*PROBLEM*. Repeat the entries exactly as they appear.

*Collected data*.
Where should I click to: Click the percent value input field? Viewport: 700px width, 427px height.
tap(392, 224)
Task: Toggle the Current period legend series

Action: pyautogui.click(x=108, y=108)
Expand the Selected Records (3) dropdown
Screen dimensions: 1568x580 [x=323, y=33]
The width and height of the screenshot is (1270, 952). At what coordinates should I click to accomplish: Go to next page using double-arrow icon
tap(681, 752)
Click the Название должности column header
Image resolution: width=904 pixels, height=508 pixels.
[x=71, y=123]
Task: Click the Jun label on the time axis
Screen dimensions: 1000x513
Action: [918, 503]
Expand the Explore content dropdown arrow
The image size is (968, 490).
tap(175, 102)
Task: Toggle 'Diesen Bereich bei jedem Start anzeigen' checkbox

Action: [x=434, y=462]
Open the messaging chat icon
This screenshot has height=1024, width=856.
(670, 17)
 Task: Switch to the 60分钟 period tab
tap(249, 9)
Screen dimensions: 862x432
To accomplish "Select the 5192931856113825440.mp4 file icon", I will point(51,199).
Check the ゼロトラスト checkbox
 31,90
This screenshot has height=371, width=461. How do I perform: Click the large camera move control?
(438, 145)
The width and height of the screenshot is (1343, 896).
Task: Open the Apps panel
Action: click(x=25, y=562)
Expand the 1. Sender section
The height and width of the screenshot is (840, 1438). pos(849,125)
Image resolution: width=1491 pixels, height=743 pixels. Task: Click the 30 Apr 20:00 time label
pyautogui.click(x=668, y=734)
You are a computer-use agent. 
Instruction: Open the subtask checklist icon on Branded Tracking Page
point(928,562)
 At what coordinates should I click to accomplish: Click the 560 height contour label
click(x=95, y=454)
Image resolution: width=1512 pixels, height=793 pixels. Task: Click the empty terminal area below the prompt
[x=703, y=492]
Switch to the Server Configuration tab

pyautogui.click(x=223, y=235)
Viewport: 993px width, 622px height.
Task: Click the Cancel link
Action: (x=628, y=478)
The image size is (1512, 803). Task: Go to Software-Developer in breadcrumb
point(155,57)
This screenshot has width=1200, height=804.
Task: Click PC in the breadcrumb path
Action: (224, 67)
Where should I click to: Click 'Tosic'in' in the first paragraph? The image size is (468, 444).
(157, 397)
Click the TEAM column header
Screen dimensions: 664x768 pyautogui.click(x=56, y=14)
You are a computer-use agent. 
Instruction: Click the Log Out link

*RESPONSE TO THIS EXERCISE*.
Where should I click to: Click the percent value input field? Viewport: 700px width, 427px height.
tap(392, 224)
Task: Toggle the Current period legend series

Action: pyautogui.click(x=108, y=108)
Expand the Selected Records (3) dropdown
Screen dimensions: 1568x580 [x=323, y=33]
The width and height of the screenshot is (1270, 952). At what coordinates should I click to accomplish: Go to next page using double-arrow icon
tap(681, 752)
Click the Название должности column header
Image resolution: width=904 pixels, height=508 pixels.
[x=71, y=123]
Task: Click the Jun label on the time axis
Screen dimensions: 1000x513
Action: [918, 503]
Expand the Explore content dropdown arrow
The image size is (968, 490).
tap(175, 102)
Task: Toggle 'Diesen Bereich bei jedem Start anzeigen' checkbox

Action: [x=434, y=462]
Open the messaging chat icon
This screenshot has height=1024, width=856.
(670, 17)
 Task: Switch to the 60分钟 period tab
tap(249, 9)
Screen dimensions: 862x432
To accomplish "Select the 5192931856113825440.mp4 file icon", I will point(51,199).
Check the ゼロトラスト checkbox
 31,90
This screenshot has height=371, width=461. How do I perform: Click the large camera move control?
(438, 145)
The width and height of the screenshot is (1343, 896).
Task: Open the Apps panel
Action: click(x=25, y=562)
Expand the 1. Sender section
The height and width of the screenshot is (840, 1438). pos(849,125)
Image resolution: width=1491 pixels, height=743 pixels. Task: Click the 30 Apr 20:00 time label
pyautogui.click(x=668, y=734)
You are a computer-use agent. 
Instruction: Open the subtask checklist icon on Branded Tracking Page
point(928,562)
 At what coordinates should I click to accomplish: Click the 560 height contour label
click(x=95, y=454)
Image resolution: width=1512 pixels, height=793 pixels. Task: Click the empty terminal area below the prompt
[x=703, y=492]
Switch to the Server Configuration tab

pyautogui.click(x=223, y=235)
Viewport: 993px width, 622px height.
Task: Click the Cancel link
Action: (x=628, y=478)
The image size is (1512, 803). Task: Go to Software-Developer in breadcrumb
point(155,57)
This screenshot has width=1200, height=804.
Task: Click PC in the breadcrumb path
Action: (224, 67)
Where should I click to: Click 'Tosic'in' in the first paragraph? The image size is (468, 444).
(157, 397)
Click the TEAM column header
Screen dimensions: 664x768 pyautogui.click(x=56, y=14)
You are a computer-use agent. 
Instruction: Click the Log Out link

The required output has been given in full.